Why eat less or no meat?

This translated text is from www.flexitarier.nl

Why should I eat less meat? 

If everyone in the Netherlands ate plant-based meat substitutes instead of meat two days a week, this would save the equivalent of the CO2 emissions of 570,000 cars per year. What’s more, it is better for your health, the environment, nature and animal welfare.

As a flexitarian you eat no meat on one or more days every week. You preferably eat plant-based alternatives on these days. This is:

• Better for your health: reduced risk of cardiovascular diseases, cancer, obesity and diabetes.

• Better for the environment and nature: fewer greenhouse gas emissions, less deforestation and a reduction in the loss of nature, energy and water consumption and the manure surplus.

• Better for animal welfare: more space for animals, fewer animal diseases and less animal suffering..

CO2 FootprintAt least two earths

By 2050, there are expected to be 9 billion people on earth. What’s more, people in poor countries will be richer than they are now, which means that they will be able to eat more meat. If all these people start to eat meat according to Western standards, by 2050 we will need at least two earths in order to meet their needs!

Did you know that…

• global livestock farming contributes 12% towards global greenhouse gas emissions?

• global livestock farming contributes 30% towards the global loss of animal and plant species on land?

• the production of 1 kilo of Dutch beef generates the same CO2 emissions as 169 kilometres driven by car? Plus the production of 1 kilo of Dutch beef requires a substantial back garden of agricultural land (47 m2)? A kilo of Brazilian beef requires as much as 289 m2.

• the amount of manure produced by all the cattle in the Netherlands could be used to dump a 2.5-metre deep layer of manure in all gardens in the Netherlands?

• the amount of water required to produce all the meat eaten in the Netherlands is equivalent to 13 times the annual water consumption of all Dutch households combined?

• the consumption of a large amount of red meat and processed meat leads to a significantly higher risk of developing cardiovascular diseases? The risk of heart disease such as a heart attack is 37% lower in male vegetarians compared to male non-vegetarians.

• research has shown that the consumption of large amounts of red meat leads to a significantly higher risk of cancer of the intestines, oesophagus, pancreas, liver, lungs, throat and prostate? The consumption of large amounts of processed meat leads to an increased risk of cancer of the intestines, lungs, prostate and bladder. Vegetarians are 40% less likely to develop cancer than people who eat meat.

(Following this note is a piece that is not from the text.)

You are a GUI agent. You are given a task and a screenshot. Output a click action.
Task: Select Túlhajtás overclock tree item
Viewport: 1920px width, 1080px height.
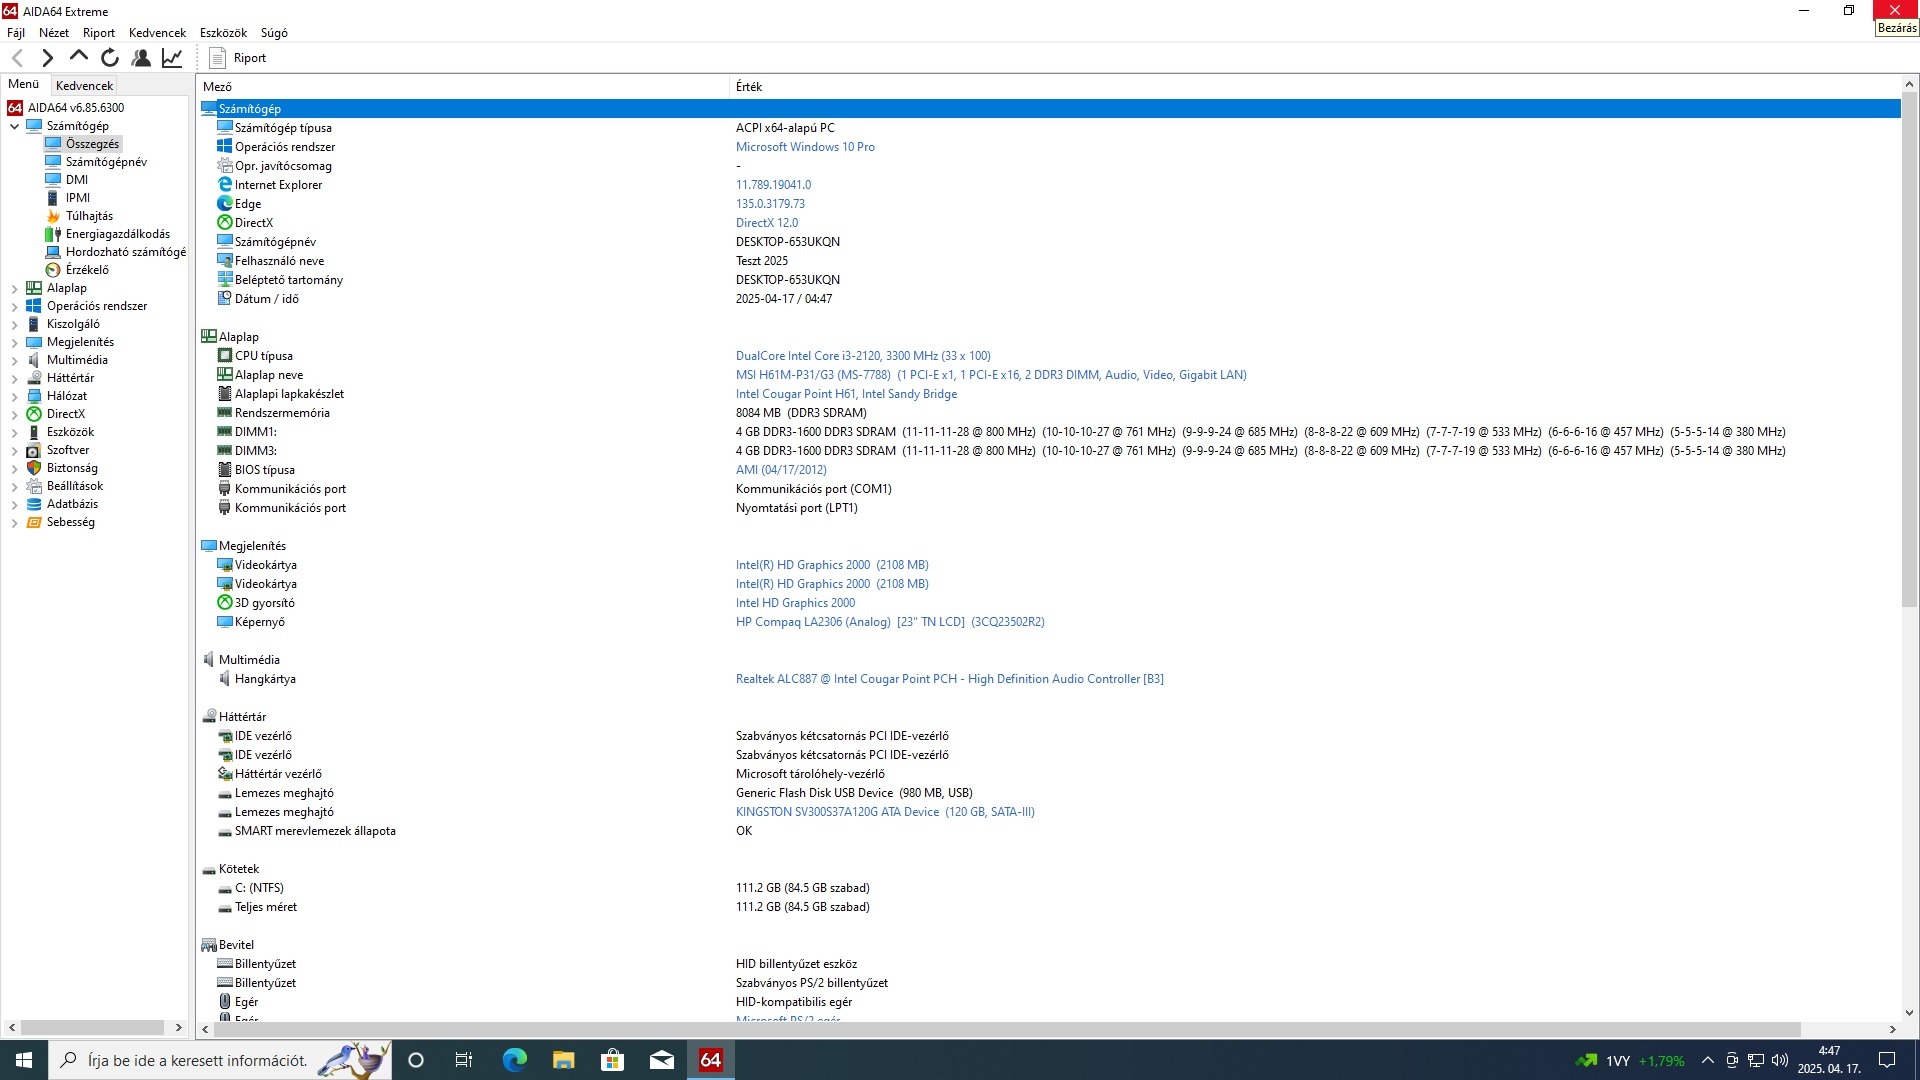click(89, 216)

• in the Netherlands, we eat 70% more animal fat than is healthy, and more than 50% more protein than is necessary? What’s more, there is a proven scientific link between being overweight and eating a large amount of meat.

• millions of animals have been destroyed as a result of animal diseases in the last 15 years? Q fever: 62,500 goats; bird flu: 30 million chickens; foot-and-mouth disease: 270,000 cows, sheep and goats; swine fever: 11 million pigs; BSE: 6,500 cows.

• more and more animal diseases are also leading to health problems in humans? Examples include bird flu, Q fever, BSE and the antibiotic-resistant bacteria MRSA and ESBL, which can also make humans resistant to antibiotics.

• in factory farming, lack of space and diversion leads to boredom and stress in animals? Many animals are severely limited in their natural behaviour.

So there are plenty of reasons to become a flexitarian or vegetarian!